此话一出,连同两名中年人,众人都是纷纷点头。 不料,张逸平却是面露喜色,他听出了胡德青话中含义:只要按照骨越门的要求来,还是可以合作的。 只见他轻咳一声,朗声道:“胡老师,我们虽然也是即将上市的公司,但仍然将骨越门视为学习的榜样!前进的标杆!如果您愿意与张氏集团合作,我们可以根据您的要求,调整理念,或者说让我们的合作项目,完全符合骨越门的标准。”
闻听此言,两名中年人眉头微皱,眼神中露出不耐烦之色,斜睨张逸平,似乎在说:你听不懂胡德青在拒绝吗? 胡德青微微一笑,缓缓说道:“今天,不是谈骨越门合不合作的事。别忘了,今天的主角是彭先生!抢人家风头,可是不对的,小张!”
听胡德青这样说,两名中年人脸色一冷,盯着张逸平,就要发作。 就在这时,彭通草的声音响起:“你是张氏集团的?张氏针灸的传人吗?”
彭通草一边说着,一边走到张逸平身前,上下打量。 众人不知彭通草何意,都不出声,只静静观望着,任他审视张逸平,而张逸平也被彭通草看的略带尴尬,却不知如何给自己解围。 看了一会,彭通草突然长叹一声,幽幽道:“我年轻时,也跟张抗战老先生打过交道!没想到,他的医术逐渐没落了!相当年,张氏针灸可是独步天下……你是小的那个吧?据说,张氏针灸的医术传给你了?”
张逸平满脸堆笑,连连点头,说:“是的,我现在还会每周坐诊!就在张氏针灸老店那里!您认识我父亲?”
彭通草说:“那,你可不要埋没了张氏针灸这个名号啊!”
张逸平朗声道:“虽然我天赋不行,但也是绝对不会放弃张氏针灸四个字!”
彭通草闻言点头,朗声道:“嗯,不错!不知道,你在张氏集团里边,有没有话语权?”
两名中年人闻言一震,这彭先生是要和张氏集团谈合作么?可,这张氏集团总部并不在这里……两人交换个眼神,一人迅速附在彭通草耳边说了两句。 彭通草点点头,冲张逸平微微一笑:“你做的决定,张逸雄会不会认可?”
张逸平也已经感觉到,彭通草似乎在表达合作的可能,略沉思,便回道:“您是长辈,我也就实话实说,如果是指定的事情,都可以做决定。
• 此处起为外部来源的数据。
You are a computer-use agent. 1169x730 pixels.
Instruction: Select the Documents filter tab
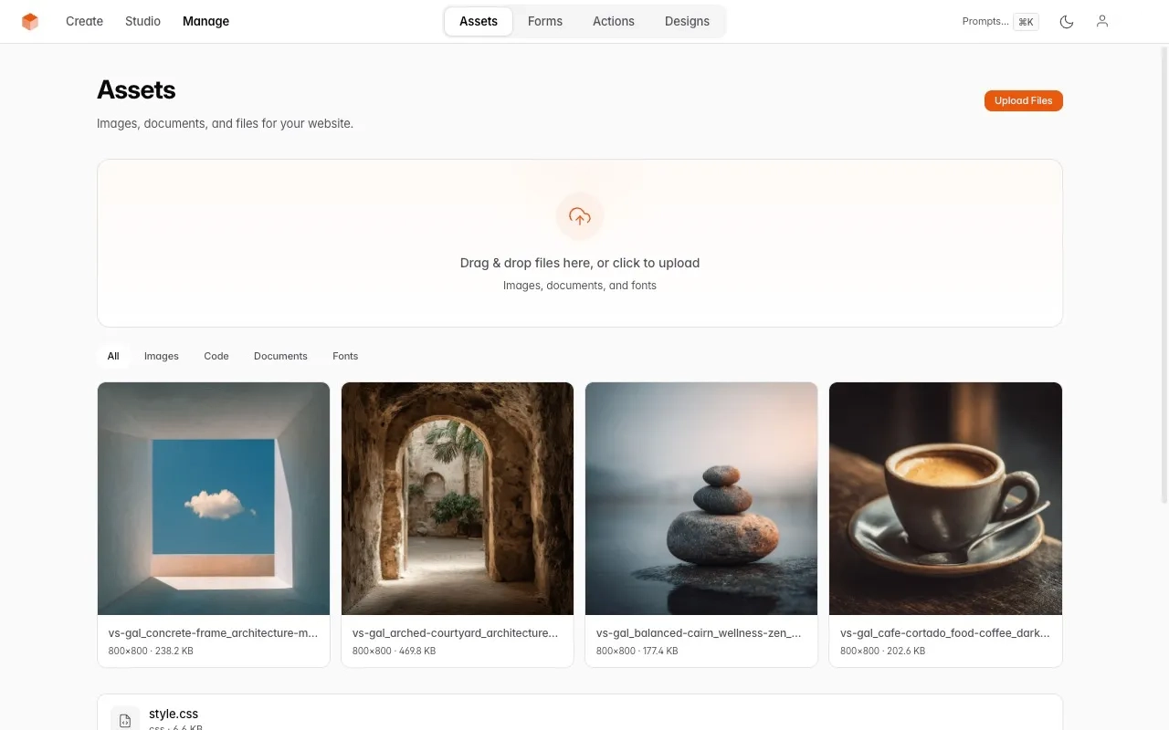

如果需要开会的,换别人也是一样。”
彭通草说:“嗯,可以理解!毕竟是要上市了,很多事情都要规范起来!”
说着,他望了两位中年人一眼,递个眼神,对张逸平说:“因为张抗战老先生的关系,我有意与张氏针灸后人,谈谈合作!但是,有条件的,最好你先问下你大哥的意见。”
张逸平闻言大喜,郑重说道:“什么条件,您请讲!”
彭通草扫视一下全场,缓缓说道:“我们这次前来,已经定下原则,投资必须落地在县城。这也是一切合作的基础!”
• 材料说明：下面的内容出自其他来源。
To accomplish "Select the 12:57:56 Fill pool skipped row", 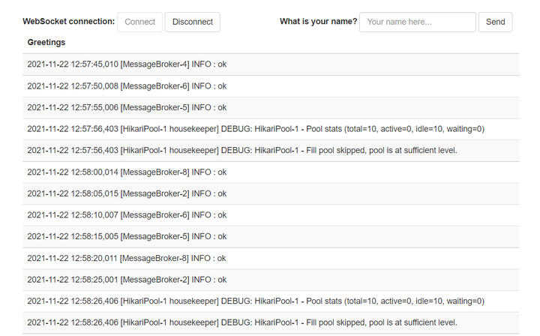I will (271, 151).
说着,向两位中年人微微点头,两位中年人亦轻点头,彭通草接着说:“据我所知,张氏集团在县城,并没有独立的法人机构,所以,为了合作,张氏集团必须新成立一个独立的法人机构,或者我们共同成立一个法人机构,就落地在县城。”
张逸平看了一眼两位中年人,说:“这个必须这样做。”
彭通草微微一笑:“在此之外,还有一个更好的方案。如果,我是说如果我们达成合作意向,张氏集团可以在港都先成里一家药业公司,然后以这家新成立的港都公司,与我彭通草在县城将要设立的公司进行合资,再在县城成立一家新的药业公司。”
张逸平迅速回道:“张氏集团在港都有一家公司,正在运作之中。”
彭通草摆摆手,缓缓道:“有运作历史的公司,很多事情都需要溯源,影响运作效率!最好是新成立一家。”
张逸平闻言有些迷惑,似乎没有听懂彭通草的意思,遂望向身边那人。 那人是张氏集团的法务,特意从张氏集团总部赶来参加这次活动,他见张逸平望来,轻声说:“这样非常好,回头再给你解释。答应就好!具体的情况,我和你一起跟张总解释。”
听到法务这样说,张逸平表示:“这事情,需要跟集团汇报一下才能决定。”
彭通草轻笑一声,大声说:“放心吧!你大哥一定会同意的。这样既不影响你们上市,又能为你们留下非上市资产,而且还能给县城带来更多活力!”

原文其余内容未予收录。